# Cross processing c-41



## XitzpatX (Nov 30, 2012)

I was searching around and saw that people developed c-41 film in regular black and white chemical. I couldn't find any definitive results. Does anybody have any experience with cross processing?


----------



## JosephKubik (Nov 30, 2012)

&#63254;&#63254;I would suggest adding some time, depending on th film.  Kodak Gold in d-76 takes about 1 minute more to get a decent negative.  It comes out cloudy, but with plenty of filtering in the darkroom I was able to produce a decent image.  Didn't really wow me.  The negatives came out slightly cloudy and too contrasty.  Same with Fuji.  I'm not personally a fan of the look.


----------



## Josh66 (Jan 5, 2013)

I've done it before, and I would never do it again unless there was no other option for some reason.

It just seems like a waste of color film to me.

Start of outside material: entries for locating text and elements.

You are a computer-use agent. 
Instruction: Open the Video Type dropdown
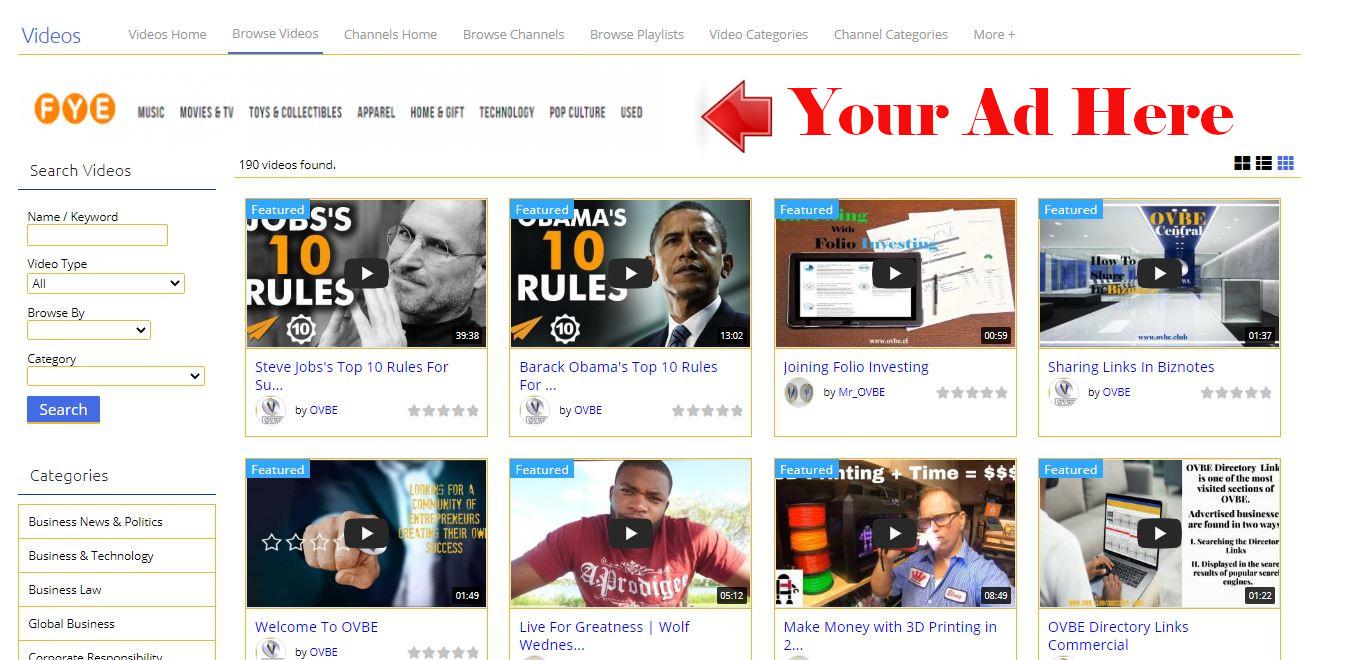click(x=105, y=283)
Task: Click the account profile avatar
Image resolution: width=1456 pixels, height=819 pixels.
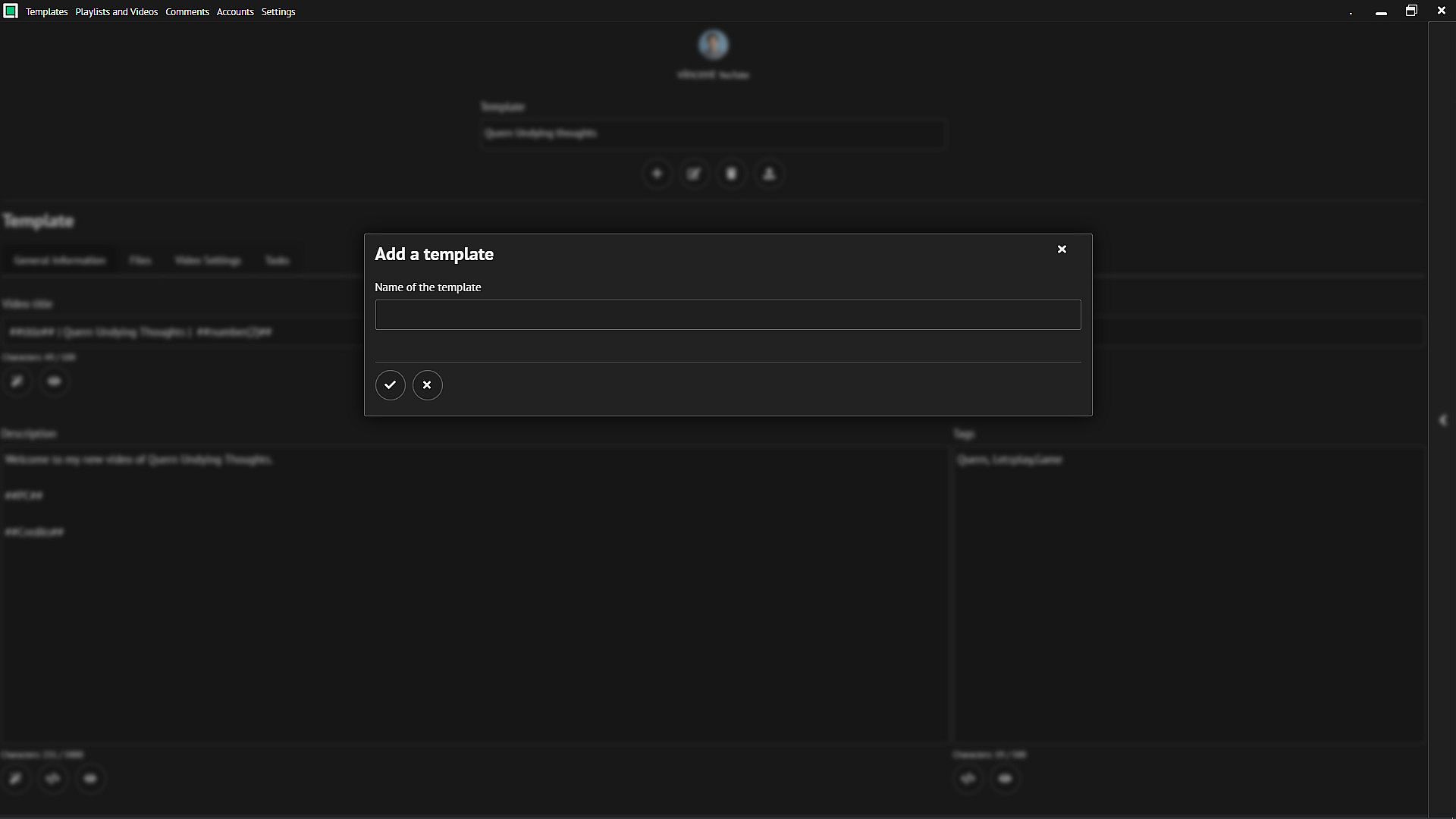Action: coord(713,45)
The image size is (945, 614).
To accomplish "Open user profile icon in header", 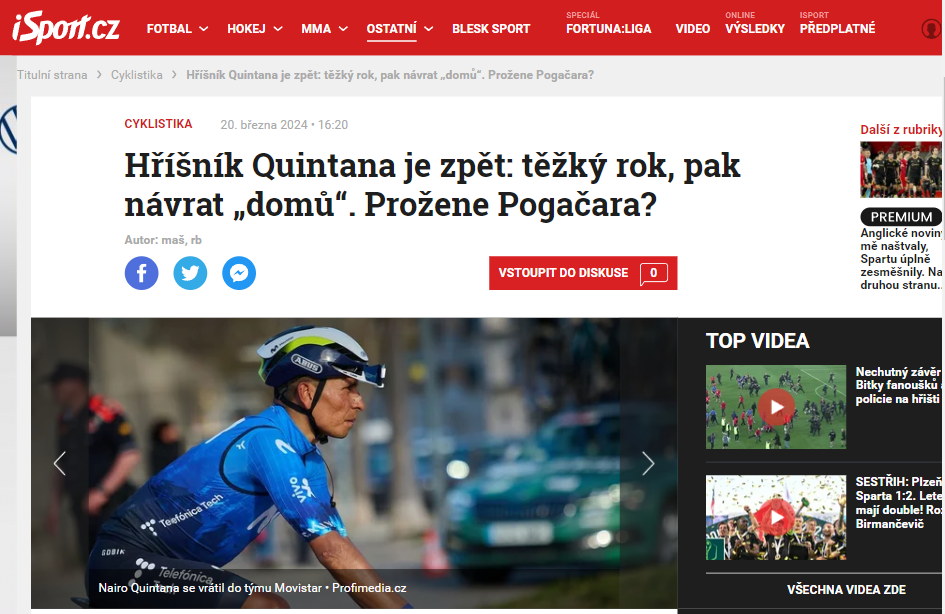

This is Fuji Pro 160S (exposed at 100) developed in HC-110, dilution B, for 6 minutes:





Scanned as a color negative.  I only did it to see if it would work.  I don't think I have ever developed color film in B&W chemicals since then...


----------



## timor (Jan 6, 2013)

XitzpatX said:


> I was searching around and saw that people developed c-41 film in regular black and white chemical. I couldn't find any definitive results. Does anybody have any experience with cross processing?


Hi. How is going your cross processing ? You might want to check post #6 here:
http://www.thephotoforum.com/forum/darkroom/311308-ilford-multigrade-film-development.html


----------



## gsgary (Jan 6, 2013)

XP2 developed in Rodinal 1+25 for 19 minutes






T400CN same developement


----------